◆ **TASK DESCRIPTION**: Skip the images and repeat every entry word for word.

(Dataset entries)
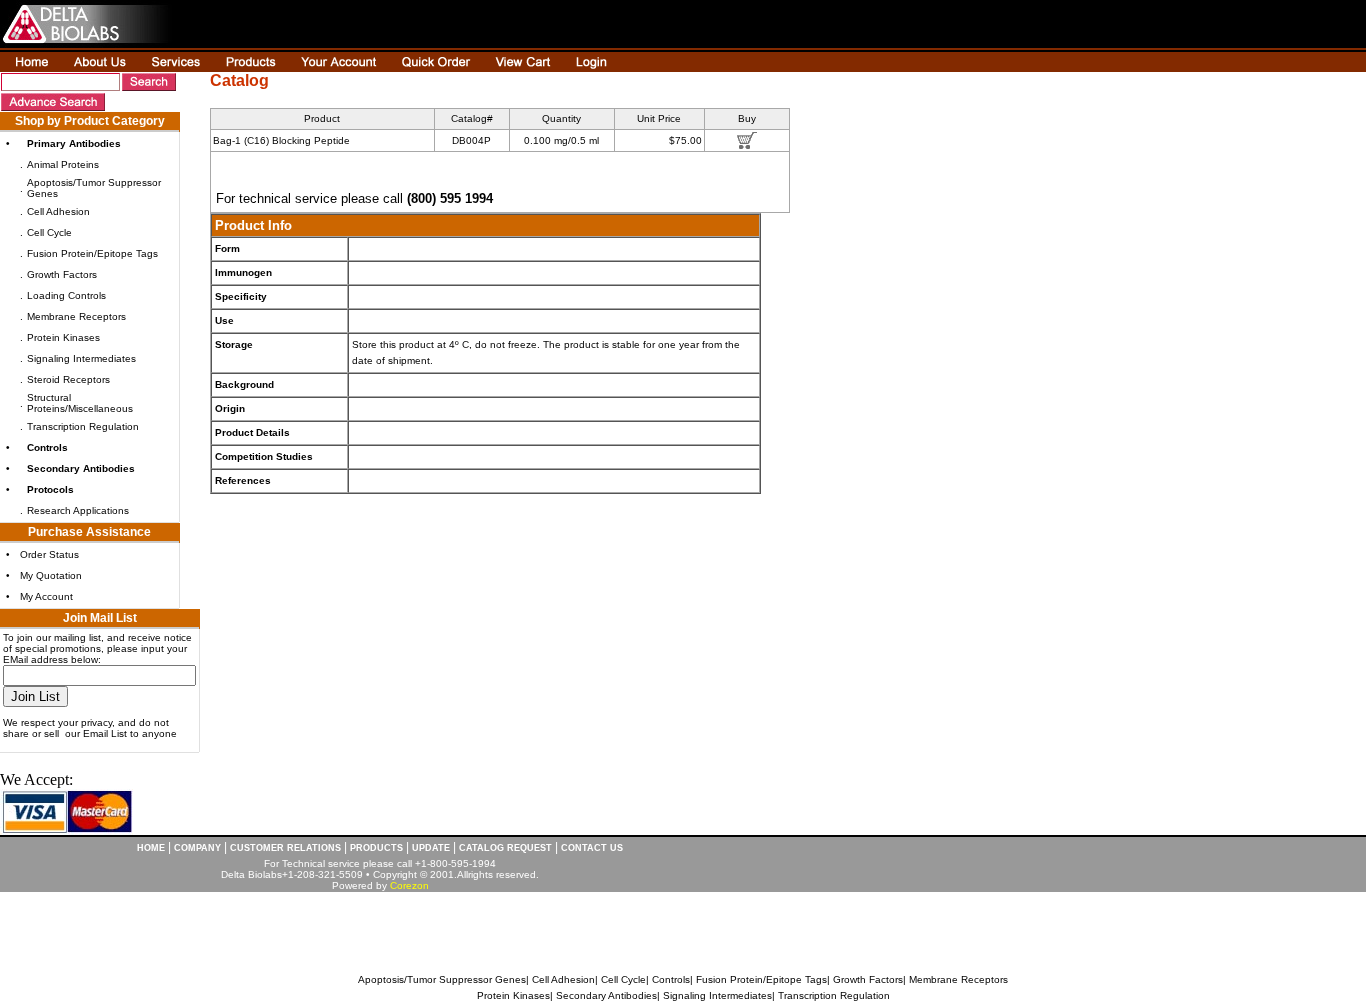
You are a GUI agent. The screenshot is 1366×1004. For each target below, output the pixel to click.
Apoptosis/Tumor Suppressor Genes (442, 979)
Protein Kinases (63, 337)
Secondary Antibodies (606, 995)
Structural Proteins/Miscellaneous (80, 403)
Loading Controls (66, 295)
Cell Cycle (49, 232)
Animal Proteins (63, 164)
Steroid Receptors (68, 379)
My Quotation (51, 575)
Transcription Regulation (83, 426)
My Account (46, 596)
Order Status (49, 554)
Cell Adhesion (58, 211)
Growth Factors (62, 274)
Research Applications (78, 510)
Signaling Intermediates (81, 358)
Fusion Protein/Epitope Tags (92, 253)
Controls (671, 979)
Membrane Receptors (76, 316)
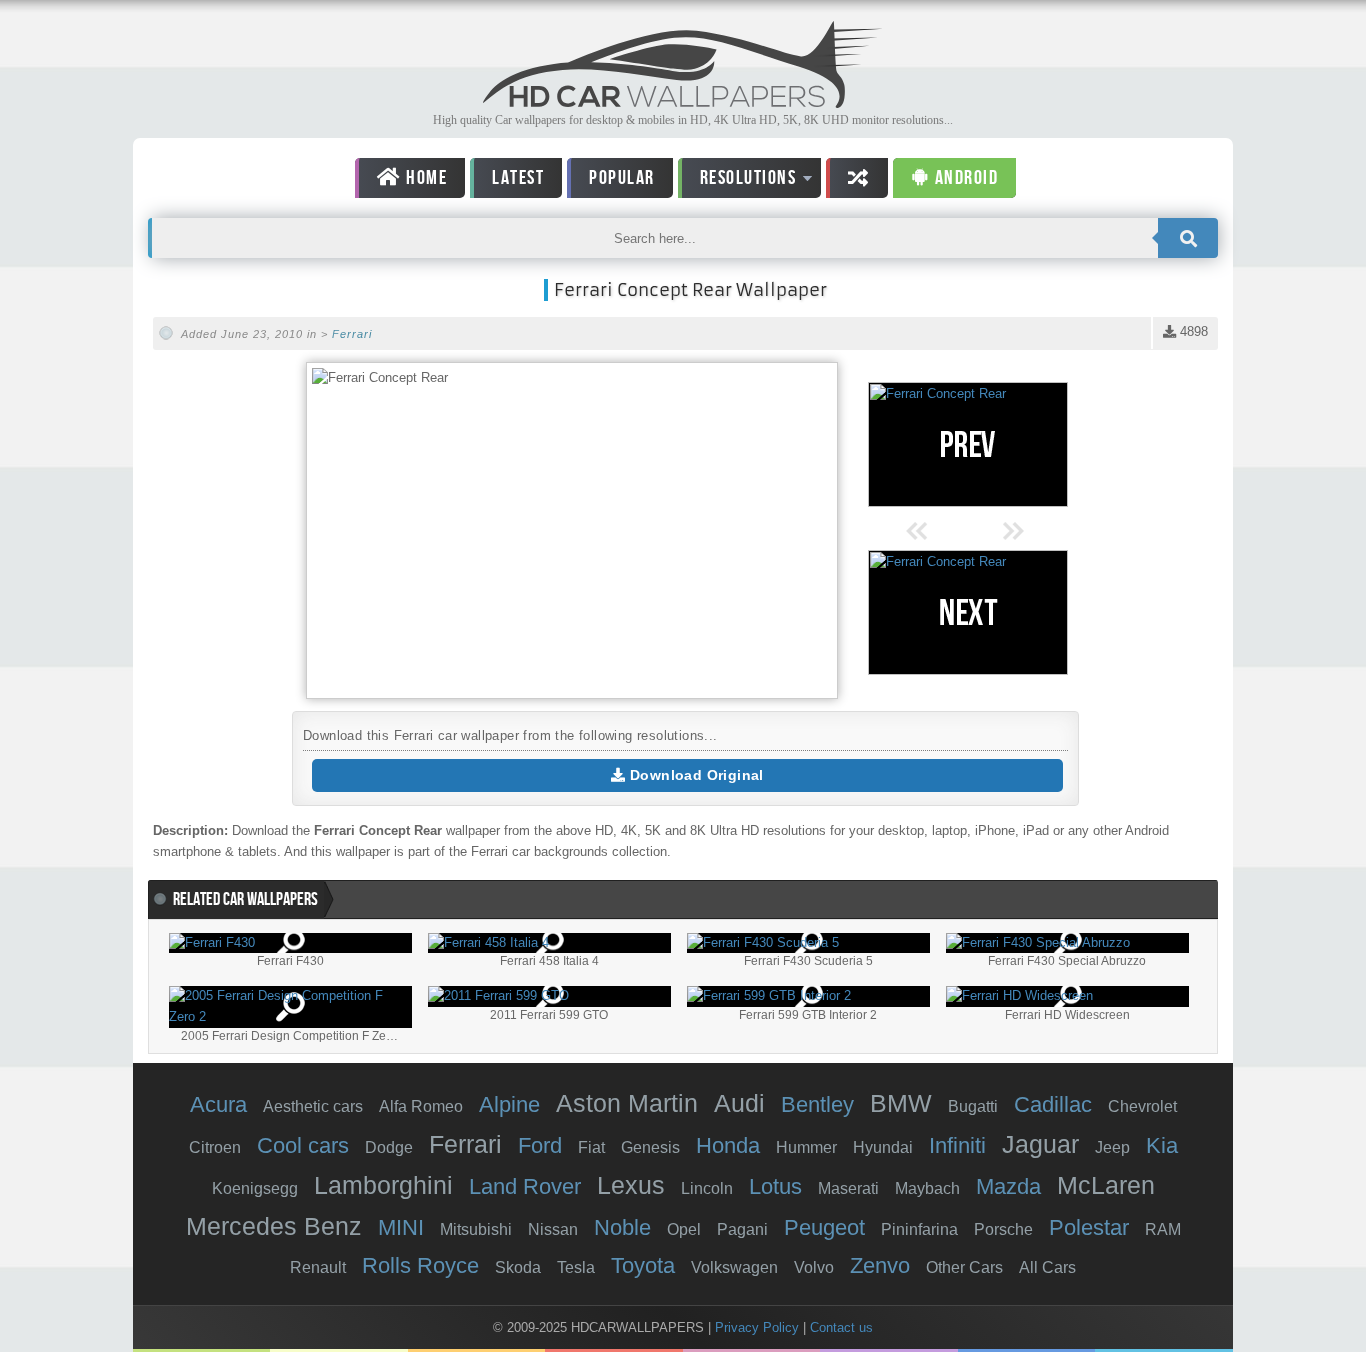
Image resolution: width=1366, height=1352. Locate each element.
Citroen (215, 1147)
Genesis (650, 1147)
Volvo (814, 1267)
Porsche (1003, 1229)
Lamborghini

◆ **ANSWER FOR THE TASK**:
You are a GUI agent. The screenshot is 1366×1004. For each target below, output the pixel to click.
Apoptosis/Tumor Suppressor Genes (442, 979)
Protein Kinases (63, 337)
Secondary Antibodies (606, 995)
Structural Proteins/Miscellaneous (80, 403)
Loading Controls (66, 295)
Cell Cycle (49, 232)
Animal Proteins (63, 164)
Steroid Receptors (68, 379)
My Quotation (51, 575)
Transcription Regulation (83, 426)
My Account (46, 596)
Order Status (49, 554)
Cell Adhesion (58, 211)
Growth Factors (62, 274)
Research Applications (78, 510)
Signaling Intermediates (81, 358)
Fusion Protein/Epitope Tags (92, 253)
Controls (671, 979)
Membrane Receptors (76, 316)
Image resolution: width=1366, height=1352. Locate each element.
Citroen (215, 1147)
Genesis (650, 1147)
Volvo (814, 1267)
Porsche (1003, 1229)
Lamborghini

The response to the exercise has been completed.